### Prompt
The answer consists of the lines from the line holding "Viewport: 918px width, 515px" through the last line of the entries, retyped exactly, and nothing else. No pictures belong in it.

=== Section Start ===

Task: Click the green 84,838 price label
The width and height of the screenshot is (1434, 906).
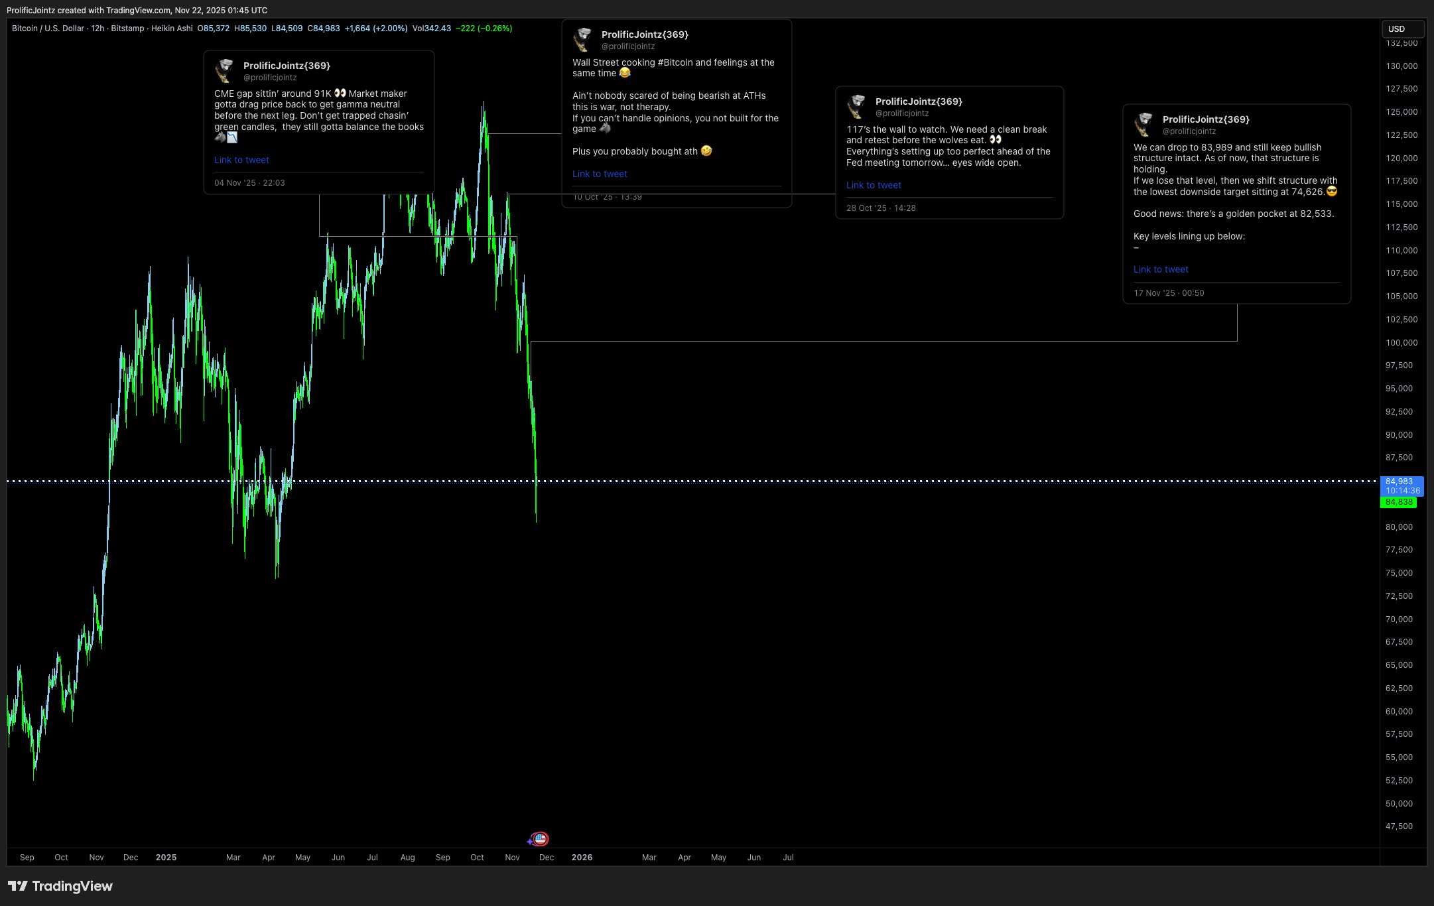Action: [x=1398, y=503]

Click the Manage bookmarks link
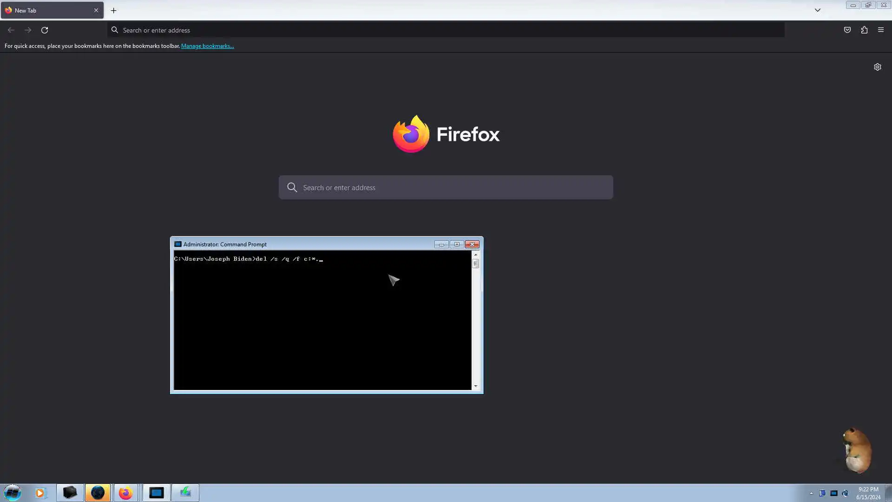(207, 46)
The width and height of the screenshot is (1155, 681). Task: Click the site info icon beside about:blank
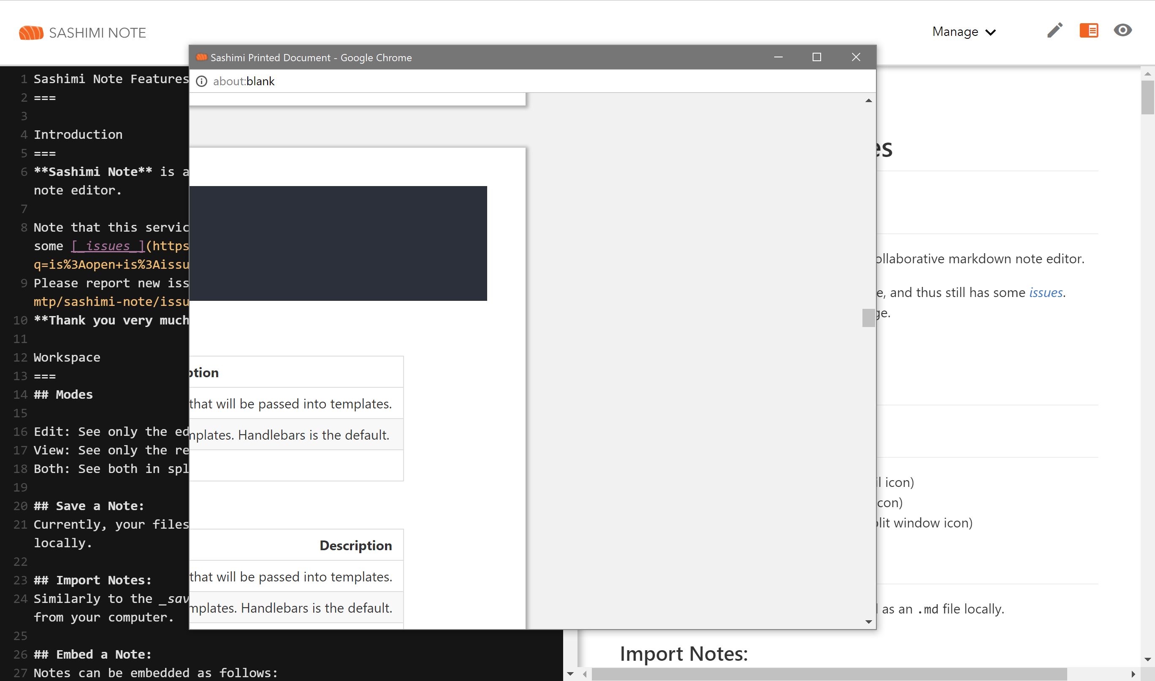pos(202,81)
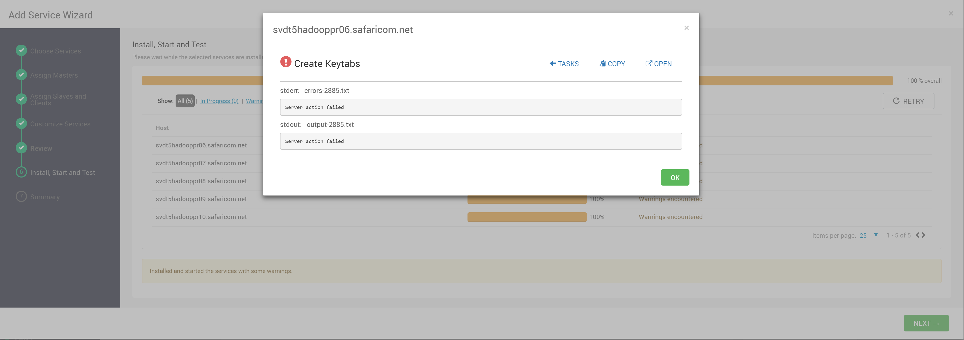
Task: Click the green checkmark beside the Review step
Action: tap(21, 148)
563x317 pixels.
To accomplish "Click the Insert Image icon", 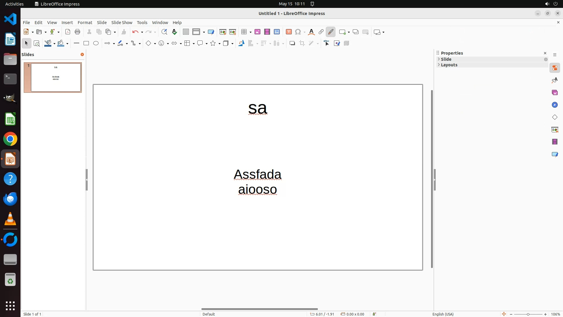I will (x=257, y=32).
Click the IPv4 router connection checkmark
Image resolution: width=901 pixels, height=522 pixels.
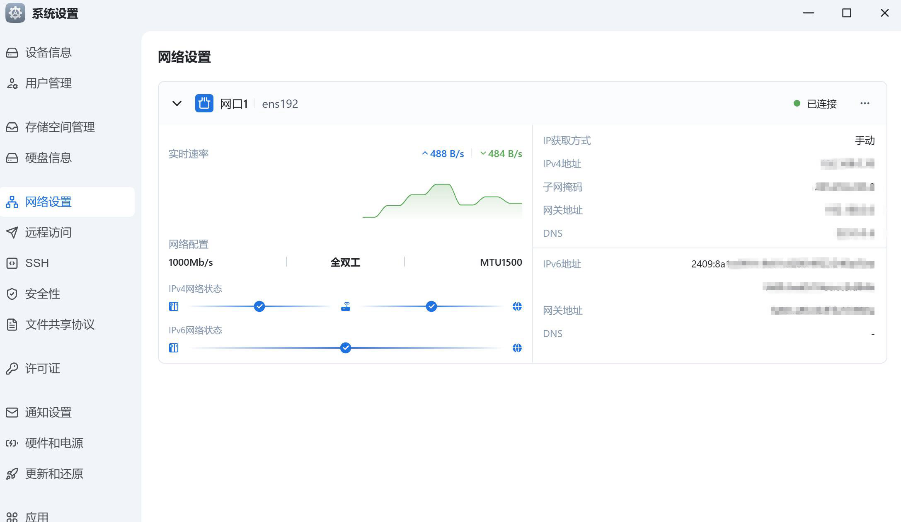[259, 306]
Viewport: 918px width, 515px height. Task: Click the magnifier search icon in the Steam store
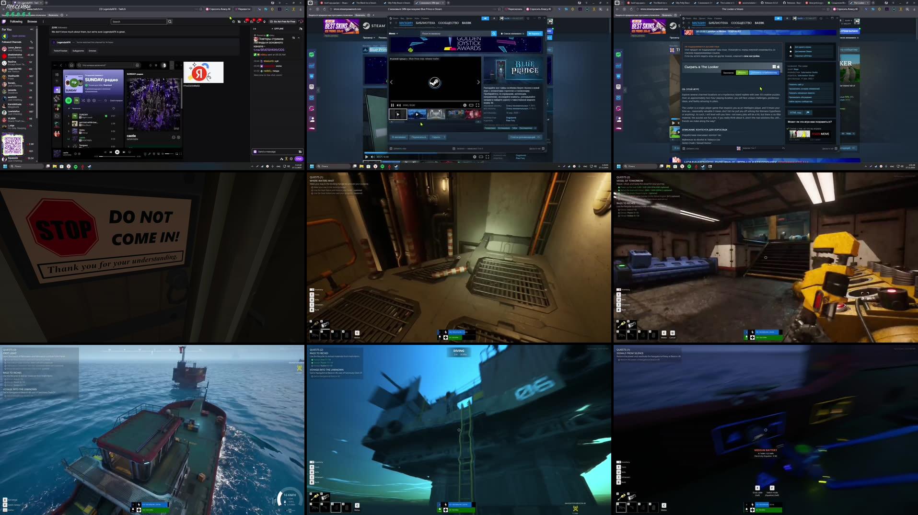coord(494,34)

=== Section End ===

### Expected output
Viewport: 918px width, 515px height. Task: Click the magnifier search icon in the Steam store
coord(494,34)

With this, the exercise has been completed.